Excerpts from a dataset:

- - - - - - -

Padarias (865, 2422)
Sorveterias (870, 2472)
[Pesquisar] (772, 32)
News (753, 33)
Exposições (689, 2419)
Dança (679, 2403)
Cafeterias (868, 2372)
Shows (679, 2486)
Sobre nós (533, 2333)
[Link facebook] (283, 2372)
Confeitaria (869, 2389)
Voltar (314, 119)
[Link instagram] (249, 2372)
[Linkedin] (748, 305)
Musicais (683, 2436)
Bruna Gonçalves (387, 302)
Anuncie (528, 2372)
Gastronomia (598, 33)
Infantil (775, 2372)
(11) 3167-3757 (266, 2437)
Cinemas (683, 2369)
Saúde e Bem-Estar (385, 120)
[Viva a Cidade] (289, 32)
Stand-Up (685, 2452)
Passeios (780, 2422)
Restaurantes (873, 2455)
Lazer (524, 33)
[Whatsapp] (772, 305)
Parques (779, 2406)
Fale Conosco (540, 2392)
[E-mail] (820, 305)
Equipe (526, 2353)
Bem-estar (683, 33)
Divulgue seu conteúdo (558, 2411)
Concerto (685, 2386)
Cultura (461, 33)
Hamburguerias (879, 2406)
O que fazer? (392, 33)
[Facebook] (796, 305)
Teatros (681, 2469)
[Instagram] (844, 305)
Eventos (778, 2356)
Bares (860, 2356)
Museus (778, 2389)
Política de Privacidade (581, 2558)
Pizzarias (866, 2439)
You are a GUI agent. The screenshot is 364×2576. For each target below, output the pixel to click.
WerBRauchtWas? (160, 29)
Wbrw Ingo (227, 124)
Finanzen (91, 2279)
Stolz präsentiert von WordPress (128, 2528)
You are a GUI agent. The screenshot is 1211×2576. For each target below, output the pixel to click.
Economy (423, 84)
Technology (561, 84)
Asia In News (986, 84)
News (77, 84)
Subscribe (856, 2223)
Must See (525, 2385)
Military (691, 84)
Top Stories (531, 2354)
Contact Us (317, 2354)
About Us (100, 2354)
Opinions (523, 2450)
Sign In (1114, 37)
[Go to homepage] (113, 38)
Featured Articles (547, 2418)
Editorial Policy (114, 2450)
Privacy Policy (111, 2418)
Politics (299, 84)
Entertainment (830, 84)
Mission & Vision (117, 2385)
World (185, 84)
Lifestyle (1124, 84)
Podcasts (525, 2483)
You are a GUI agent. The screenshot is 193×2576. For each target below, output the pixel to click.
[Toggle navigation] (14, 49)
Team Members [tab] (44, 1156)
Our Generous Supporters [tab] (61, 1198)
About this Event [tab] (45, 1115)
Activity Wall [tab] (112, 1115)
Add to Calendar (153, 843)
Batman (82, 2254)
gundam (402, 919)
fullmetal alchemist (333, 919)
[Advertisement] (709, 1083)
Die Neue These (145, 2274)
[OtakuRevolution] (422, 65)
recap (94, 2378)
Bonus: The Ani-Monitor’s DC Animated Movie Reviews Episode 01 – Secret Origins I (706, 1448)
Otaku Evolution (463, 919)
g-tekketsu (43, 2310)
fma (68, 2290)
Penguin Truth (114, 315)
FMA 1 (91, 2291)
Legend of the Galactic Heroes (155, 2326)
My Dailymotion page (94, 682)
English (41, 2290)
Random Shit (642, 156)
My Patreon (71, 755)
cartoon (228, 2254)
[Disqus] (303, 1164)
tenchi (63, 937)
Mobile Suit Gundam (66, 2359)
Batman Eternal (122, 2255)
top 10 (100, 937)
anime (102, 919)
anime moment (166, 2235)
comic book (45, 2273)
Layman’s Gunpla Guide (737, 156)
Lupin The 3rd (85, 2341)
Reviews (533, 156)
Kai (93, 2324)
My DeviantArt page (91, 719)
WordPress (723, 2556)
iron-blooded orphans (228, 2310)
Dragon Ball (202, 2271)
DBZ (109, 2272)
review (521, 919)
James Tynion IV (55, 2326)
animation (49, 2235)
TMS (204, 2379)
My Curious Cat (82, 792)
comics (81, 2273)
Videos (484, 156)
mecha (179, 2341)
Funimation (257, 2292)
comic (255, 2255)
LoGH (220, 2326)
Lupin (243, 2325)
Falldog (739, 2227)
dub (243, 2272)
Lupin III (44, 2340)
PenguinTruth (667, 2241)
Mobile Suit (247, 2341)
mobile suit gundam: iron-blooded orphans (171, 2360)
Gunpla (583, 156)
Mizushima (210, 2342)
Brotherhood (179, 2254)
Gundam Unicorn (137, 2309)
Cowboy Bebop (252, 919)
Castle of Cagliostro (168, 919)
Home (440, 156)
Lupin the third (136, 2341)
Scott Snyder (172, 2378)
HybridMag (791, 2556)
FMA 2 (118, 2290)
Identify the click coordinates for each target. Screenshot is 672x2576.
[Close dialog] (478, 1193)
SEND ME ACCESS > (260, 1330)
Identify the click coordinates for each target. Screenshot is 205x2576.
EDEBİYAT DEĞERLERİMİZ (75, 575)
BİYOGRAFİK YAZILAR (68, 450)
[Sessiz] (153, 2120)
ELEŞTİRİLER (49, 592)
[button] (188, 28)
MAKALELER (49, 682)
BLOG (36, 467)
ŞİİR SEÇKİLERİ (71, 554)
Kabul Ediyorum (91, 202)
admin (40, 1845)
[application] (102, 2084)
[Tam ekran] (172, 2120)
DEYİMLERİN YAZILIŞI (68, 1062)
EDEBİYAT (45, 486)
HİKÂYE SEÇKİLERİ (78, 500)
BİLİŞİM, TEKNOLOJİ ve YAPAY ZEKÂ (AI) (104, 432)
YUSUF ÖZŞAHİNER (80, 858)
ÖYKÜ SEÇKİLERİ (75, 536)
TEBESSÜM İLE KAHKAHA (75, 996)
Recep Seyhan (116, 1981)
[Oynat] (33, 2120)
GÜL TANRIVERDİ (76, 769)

- - - - - - -

What you have to do: Set down, exactly as they appear above, all lines from the one that has "anime (102, 919)" down to the one that has "[Tam ekran] (172, 2120)", including those two and no others.

Solution to the problem:
anime (102, 919)
anime moment (166, 2235)
comic book (45, 2273)
Layman’s Gunpla Guide (737, 156)
Lupin The 3rd (85, 2341)
Reviews (533, 156)
Kai (93, 2324)
My DeviantArt page (91, 719)
WordPress (723, 2556)
iron-blooded orphans (228, 2310)
Dragon Ball (202, 2271)
DBZ (109, 2272)
review (521, 919)
James Tynion IV (55, 2326)
animation (49, 2235)
TMS (204, 2379)
My Curious Cat (82, 792)
comics (81, 2273)
Videos (484, 156)
mecha (179, 2341)
Funimation (257, 2292)
comic (255, 2255)
LoGH (220, 2326)
Lupin (243, 2325)
Falldog (739, 2227)
dub (243, 2272)
Lupin III (44, 2340)
PenguinTruth (667, 2241)
Mobile Suit (247, 2341)
mobile suit gundam: iron-blooded orphans (171, 2360)
Gunpla (583, 156)
Mizushima (210, 2342)
Brotherhood (179, 2254)
Gundam Unicorn (137, 2309)
Cowboy Bebop (252, 919)
Castle of Cagliostro (168, 919)
Home (440, 156)
Lupin the third (136, 2341)
Scott Snyder (172, 2378)
HybridMag (791, 2556)
FMA 2 (118, 2290)
Identify the click coordinates for each target. Screenshot is 672x2576.
[Close dialog] (478, 1193)
SEND ME ACCESS > (260, 1330)
Identify the click coordinates for each target. Screenshot is 205x2576.
EDEBİYAT DEĞERLERİMİZ (75, 575)
BİYOGRAFİK YAZILAR (68, 450)
[Sessiz] (153, 2120)
ELEŞTİRİLER (49, 592)
[button] (188, 28)
MAKALELER (49, 682)
BLOG (36, 467)
ŞİİR SEÇKİLERİ (71, 554)
Kabul Ediyorum (91, 202)
admin (40, 1845)
[application] (102, 2084)
[Tam ekran] (172, 2120)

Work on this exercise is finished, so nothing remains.